Czarna księga inwestycji. Zgłoś, na co zmarnowano publiczne pieniądze

Ewelina Oleksy
2 sierpnia 2024, godz. 07:00 
Opinie (379)
Patriotyczna ławka, zbyt krótkie wiaty i plac zabaw dla dorosłych to przykłady gdańskich inwestycji zgłoszonych do "Czarnej Księgi". Patriotyczna ławka, zbyt krótkie wiaty i plac zabaw dla dorosłych to przykłady gdańskich inwestycji zgłoszonych do "Czarnej Księgi".

Poinformuj nas o nietrafionych inwestycjach i zmarnowanych środkach publicznych - zachęca fundacja Warsaw Enterprise Institute, która na tej podstawie tworzy ogólnopolską "Czarną Księgę". W jej poprzedniej edycji znalazły się dwa przykłady z Gdańska: patriotyczna ławeczka za 100 tys. zł oraz obciachowe, krótkie wiaty przystankowe. Do nowej edycji już zgłoszono m.in. przepłacony plac zabaw dla dorosłych i psujące się nowe autobusy elektryczne.



Potrafisz podać przykład inwestycji, na którą zmarnowano publiczne pieniądze?

Warsaw Enterprise Institute to organizacja pozarządowa, która prowadzi badania, analizy, projekty edukacyjne, publikuje komentarze oraz raporty.

Fundacja opracowuje i wydaje też "Czarną Księgę Wydatków Publicznych", w której zbiera i publikuje przykłady marnowania publicznych pieniędzy z całej Polski.

Czekają na zgłoszenia do nowej edycji "Czarnej Księgi Wydatków Publicznych"



Właśnie trwają prace nad kolejną edycją "Czarnej Księgi". Zgłoszenie nietrafionej inwestycji może wysłać każdy.

- Chcecie mieć realny wpływ na powstawanie naszej publikacji?
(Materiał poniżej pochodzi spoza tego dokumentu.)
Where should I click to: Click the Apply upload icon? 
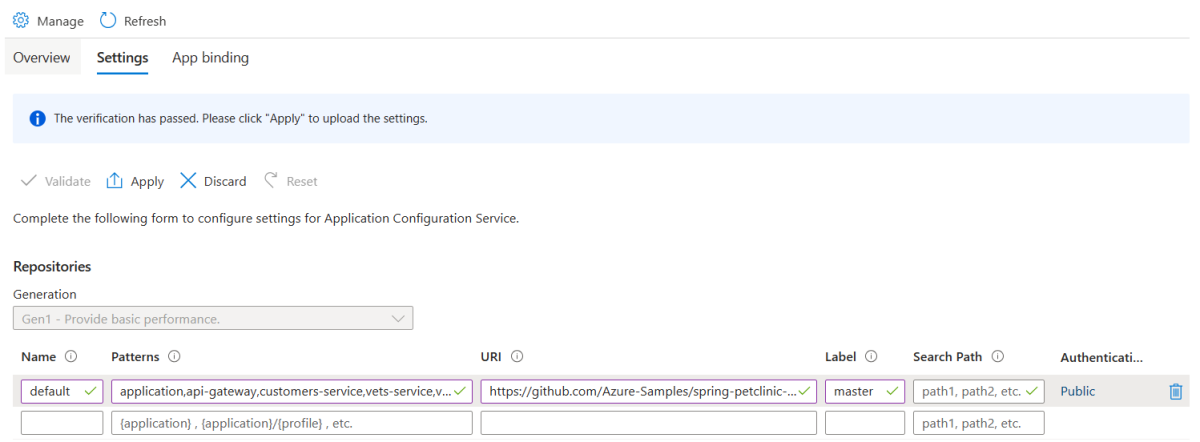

Prześlijcie nam informacje o nietrafionych inwestycjach i przykłady skandalicznego marnotrawstwa pieniędzy podatników w naszym kraju - zachęca Anna Śleszyńska, dyrektor ds. komunikacji WEI. - To mogą być bardzo różne przykłady: od potwornie drogich toalet, po remont schodów trwający pół wieku, a także np. pieniędzy wydawanych na wystawy obrażające polskich żołnierzy - dodaje.
Trójmiejskie lub pomorskie przykłady można podsyłać do końca sierpnia na adres mailowy: a.sleszynska@wei.org.pl.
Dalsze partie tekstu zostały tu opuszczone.